(Rows from a screen grounding dataset)
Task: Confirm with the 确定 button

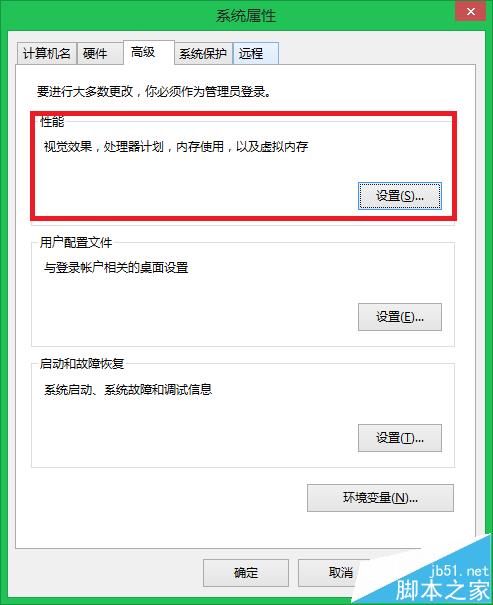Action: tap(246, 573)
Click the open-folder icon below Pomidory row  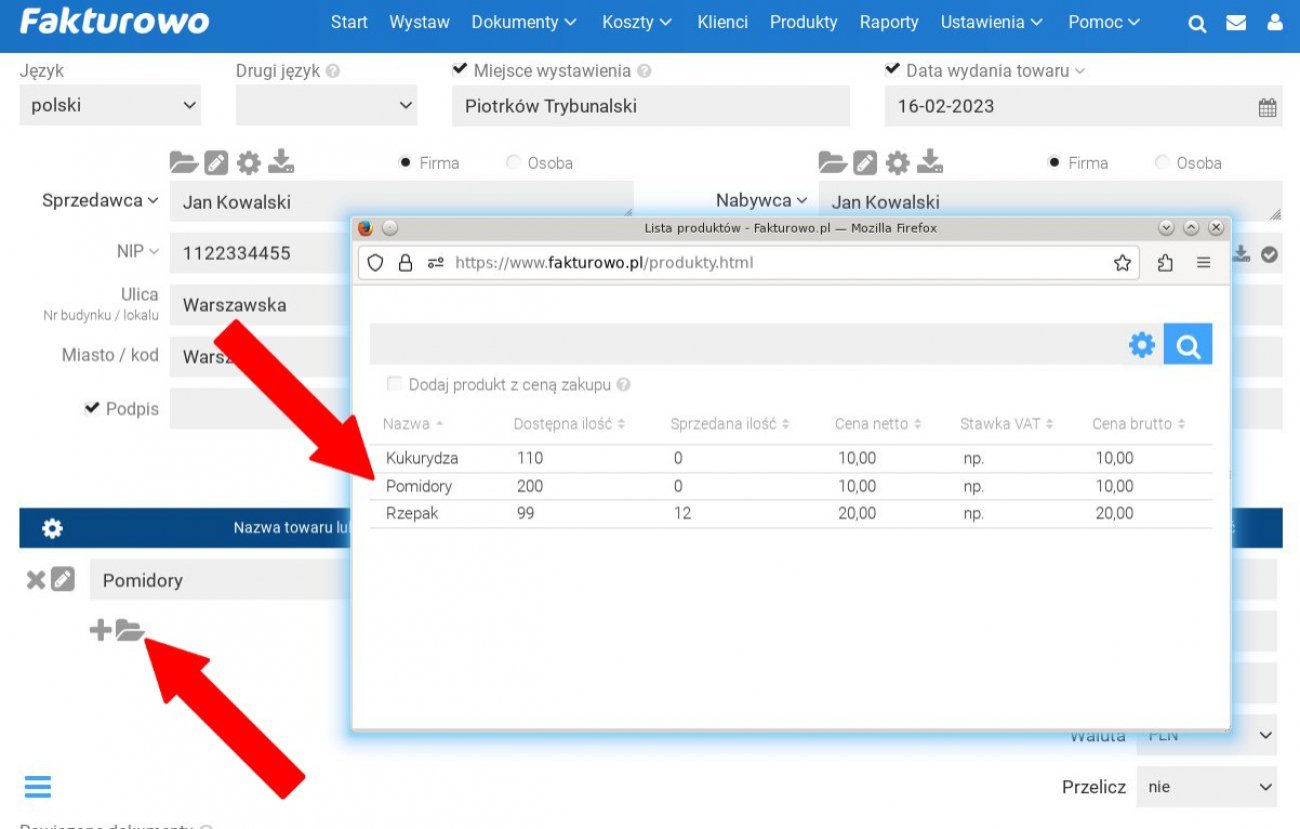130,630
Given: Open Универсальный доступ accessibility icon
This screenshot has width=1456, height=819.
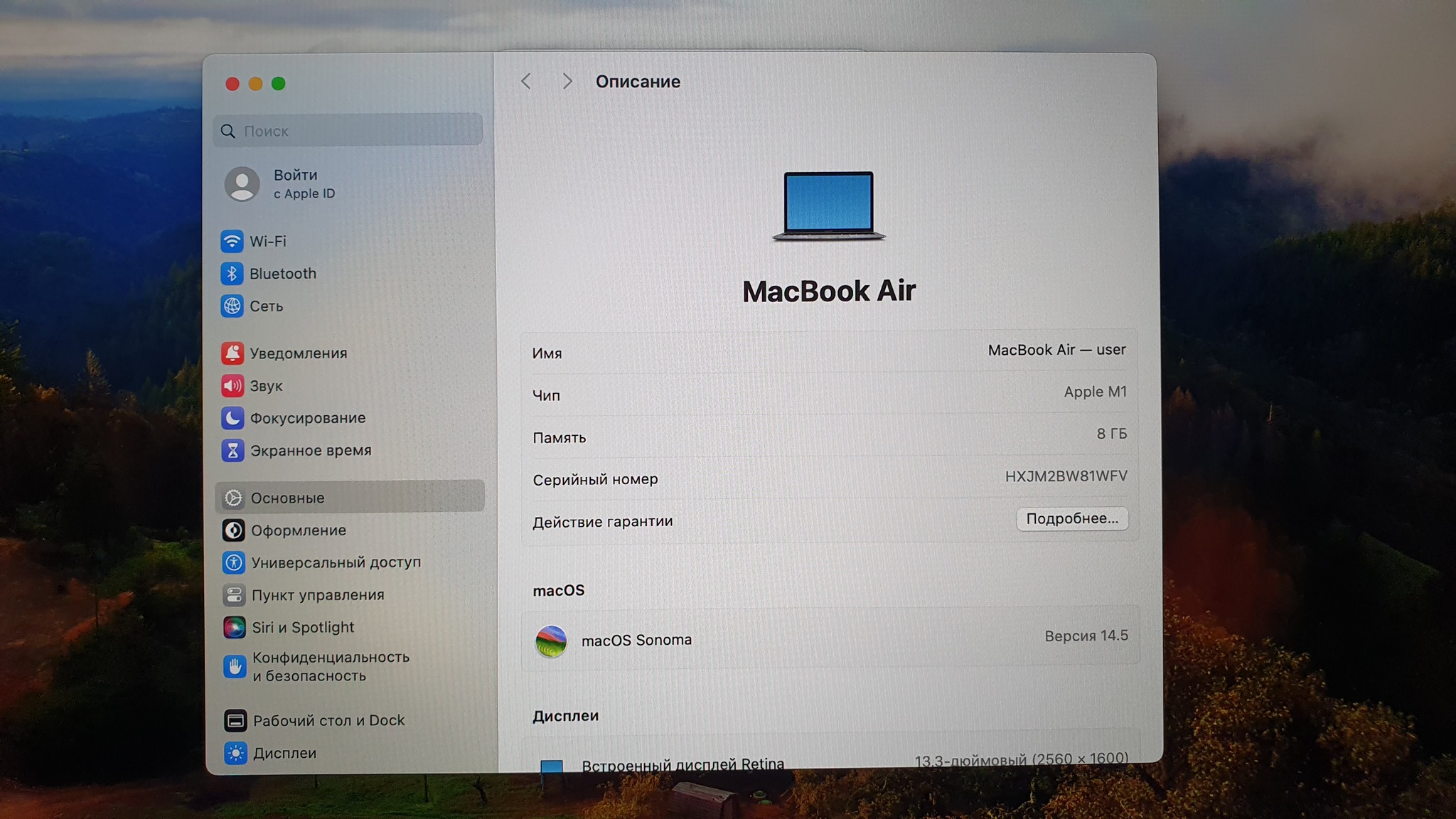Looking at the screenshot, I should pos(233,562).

What this task involves. Rewrite the items from the line containing "Given: Open Универсальный" through the end of the items, swapping "accessibility icon" for "accessibility symbol" and changing nothing else, and omit the pictures from your answer.

Written answer.
Given: Open Универсальный доступ accessibility symbol
This screenshot has width=1456, height=819.
Looking at the screenshot, I should pos(233,562).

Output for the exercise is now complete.